Tuesday, March 6, 2012

Methodist Church Camping from 1956-1964 in TX & OK

     I invited my next sister, Llewellyn "Llew Cheyenne" Hollingsworth to be my guest blogger and share her memories of going to church camp in Texas and Oklahoma when she was age 13 to 21. Here are her thoughts about what she recalls about going to church camp. Most of her experiences happened over 50 years ago, and she states, "They may lack some pertinent facts, or may be resplendent with facts that may or may not be everyone else's exact recollection, a mix of memories from the childhood I remember".

1. Lakeview Methodist Camp, Now Lakeview Methodist Conference Center, Near Palestine, TX, in east TX
Lakeview Methodist Conference Center, 400 Private Road 6036, Palestine, TX 75801 

     My first church camp was Lakeview Methodist Camp. I always wished that I would land in one of the screened cabins instead of the fully walled ones.  Being rained on in bed sounded very exotic when I was in Junior High.  That was back when I didn't really deal with consequences like wet clothes and wet bedding.   
     Rain was quite a bit warmer in Texas than it is in Washington State.  The screening kept quite a bit of the rain out. I checked it out with campers lucky enough to get into one of the screened cabins.  I never made it to one. 

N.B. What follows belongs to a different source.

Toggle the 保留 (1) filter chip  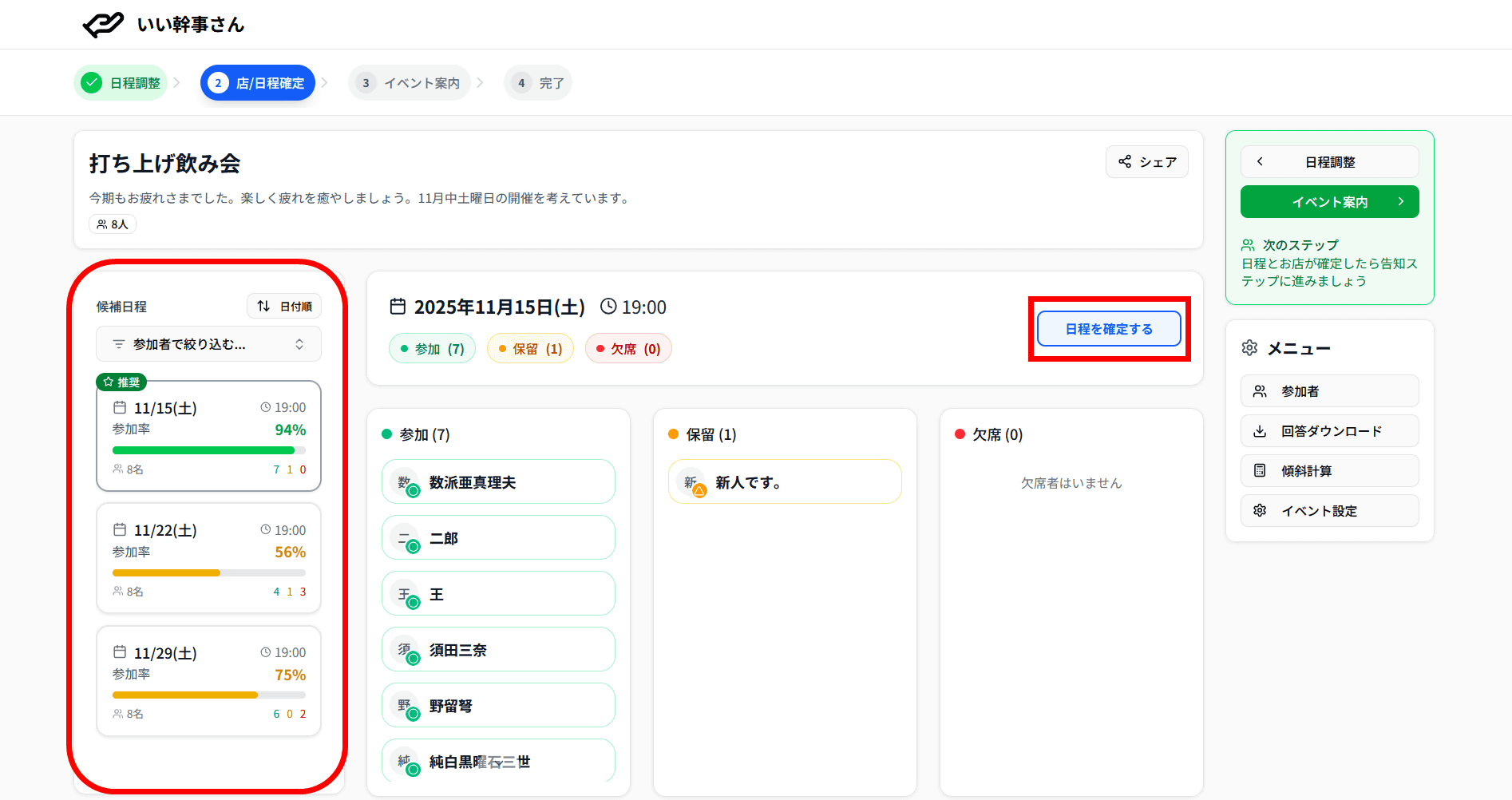point(530,349)
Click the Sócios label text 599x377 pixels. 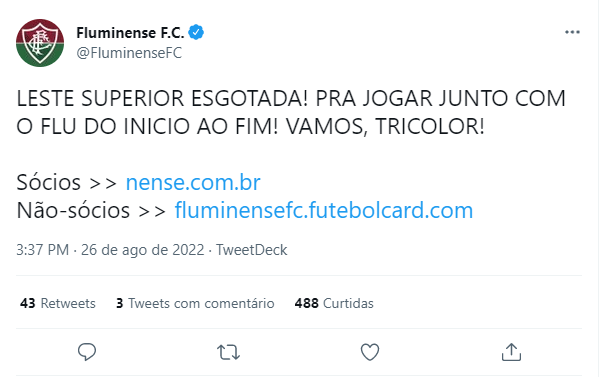coord(49,182)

     The consequences that I learned to deal with at Lakeview, were getting my shoes on safely in the mornings by first checking them out by thumping them vigorously in case any lizards, centipedes, or scorpions had crawled into them for warmth during the night, getting a top bunk because that was always safer than having inexperienced campers climb into beds stepping all over you in the bottom bunks and dropping covers and things on you in the night, and keeping my suitcase closed, for the same reasons as the shoes. 

     I never came in close contact with any of the creeping crawly monsters, but the stories of them kept me on my checking routine.  I often found, kept, and cared for a pet lizard during camp, even took it home afterward.  It seemed to be the rage for a while, with whole fleets of lizards migrating to Houston from central Texas at the close of camp. 

     The lizards were tied to a button on our blouses by thick thread or small twine. It was important to let them down for grass and to find them insects to eat. I wondered what lizards really ate and if we took care of them enough for them to live.  I know that many mothers, mine included, probably returned many pets to the wild.  My favorite ones were the bright yellow green ones instead of the commoner greenish brown ones. Chartreuse is still a favorite color.  Those lizards were definitely more vibrant than their dull counterparts.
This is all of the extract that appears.